What is your frame? Large or small? Interesting concept isn’t it? Ever considered that how we view another’s offense(s) toward us is like a picture frame? When we feel hurt (justified or not), we frame the experience within our hearts and minds. Then, we likely recall it, run the event over in our minds, sometimes complete with hand wringing and all. Sadly, the more we focus on the painful interchange, the more out of balance and skewed it becomes. The color goes blurry, we forget how much we formerly appreciated the picture, how it often brought us pleasure and comfort. If we’ve spent an overt amount of time and mental energy replaying the misdeed, we may grow so weary of its commanding position in our lives that we contemplate discarding it altogether come next garbage collection day.
Dr. Dick Tibbits, author of Forgive to Live, says this, “A small frame focuses your attention on a very specific aspect of the total picture, while a larger frame allows you to see a much more comprehensive scene.” In other words, when someone injures us, the size (big or small) doesn’t seem to make one whit of difference, we tend to blow it out of proportion. We feel wounded. We feel betrayed. We feel misunderstood. We feel wronged. Perhaps even justly so. Yet according to Tibbits, it really doesn’t matter what another does to us, it’s our response that counts.
How we choose to frame pictures (our life interactions) will determine the story it tells. When we select a small frame, we decide to “narrow our perspective.” Contrawise, when we opt for a large frame, we get a “bigger perspective.” So what’s the advantage of making a deliberate choice to reframe our hurts by enlarging our story? Tibbits believes that as men and women choose rightly to be big-picture people, they are better able to handle life’s unfairness and injustices for one simple reason, their life’s frame is so large that no single event can “ruin” their lives.

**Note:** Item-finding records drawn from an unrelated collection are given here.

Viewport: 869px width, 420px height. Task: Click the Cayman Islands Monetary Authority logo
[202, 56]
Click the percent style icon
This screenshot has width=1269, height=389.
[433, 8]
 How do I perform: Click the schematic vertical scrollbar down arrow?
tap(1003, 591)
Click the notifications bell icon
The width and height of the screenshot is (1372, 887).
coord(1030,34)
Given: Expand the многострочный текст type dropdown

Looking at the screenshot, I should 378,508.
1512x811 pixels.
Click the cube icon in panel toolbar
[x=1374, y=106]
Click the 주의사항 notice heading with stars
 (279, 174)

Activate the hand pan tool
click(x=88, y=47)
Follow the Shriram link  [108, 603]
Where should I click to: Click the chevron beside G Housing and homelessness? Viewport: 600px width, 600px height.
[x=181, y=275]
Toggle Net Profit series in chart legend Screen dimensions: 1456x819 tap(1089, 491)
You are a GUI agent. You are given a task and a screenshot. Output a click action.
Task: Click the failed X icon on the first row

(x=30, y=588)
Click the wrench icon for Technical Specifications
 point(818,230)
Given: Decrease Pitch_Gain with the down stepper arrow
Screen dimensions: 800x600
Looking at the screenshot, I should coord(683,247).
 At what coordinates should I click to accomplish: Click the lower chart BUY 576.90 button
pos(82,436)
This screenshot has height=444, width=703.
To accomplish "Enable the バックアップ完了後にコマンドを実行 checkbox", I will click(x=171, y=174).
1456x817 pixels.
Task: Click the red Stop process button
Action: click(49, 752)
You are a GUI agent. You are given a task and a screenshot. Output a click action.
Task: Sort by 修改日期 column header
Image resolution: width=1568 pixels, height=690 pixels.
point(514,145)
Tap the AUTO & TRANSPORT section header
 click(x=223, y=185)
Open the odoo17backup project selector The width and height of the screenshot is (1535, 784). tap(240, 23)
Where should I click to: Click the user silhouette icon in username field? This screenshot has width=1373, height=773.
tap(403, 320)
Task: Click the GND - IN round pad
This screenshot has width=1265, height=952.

Rather, the more expansive the frame of reference the more able individuals are to see the negative encounter through a larger lens that tells them, this isn’t the final page of my life story. Somehow, simply making this one choice, people become victors instead of hapless victims. And since we all know that ill wind (and negative people encounters) rains on both the good and bad, preparing ahead of time is prudent and wise.
Dr. Tibbits’ Reframing Tips
· Focus on what is true from both points of view.
· Develop empathy for the one who hurt you.
· Identify the wrongs you have committed that need forgiving.
· Revise your story so it more accurately reflects all points of view.
· Imagine your desired outcome and make adjustments toward that end.
· Realize that forgiveness takes time; almost never is it a one-time event.